De générosité, j’en ai entendu des témoignages multiples sur toi que je n’ai pu eu l’occasion de te rapporter de vive voix lors de cette brève rencontre. Ton ami, Tamsir (ancien directeur des études de l’ISSIC que j’ai perdu de vue depuis plus de 20 ans) me disait en 1998, alors que j’enquêtais sur l’ascension fulgurante du groupe Sud Communication dans le paysage médiatique africain et francophone : « Babacar, BT, quand tu le rencontres, lou mou yore diox la ko, il vide ses poches ». Bref, je n’insisterai pas sur tes qualités humaines, je laisse d’autres plus qualifiés que moi parce qu’étant très proches de toi en parler.
Je préfère retenir la leçon de journalisme que tu as donnée durant ce riche et exemplaire parcours professionnel.
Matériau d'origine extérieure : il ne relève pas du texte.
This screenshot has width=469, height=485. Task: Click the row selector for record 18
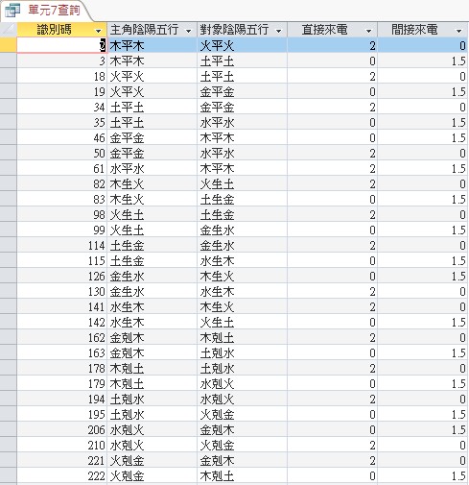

Me vient alors en souvenir un événement majeur ayant profondément marqué l’histoire politique récente du Sénégal et durant lequel tu as enseigné par la plume et le comportement, combien Spinoza avait raison de lier dans la pensée sophistiquée et la praxis domestiquée les deux notions de liberté et de responsabilité.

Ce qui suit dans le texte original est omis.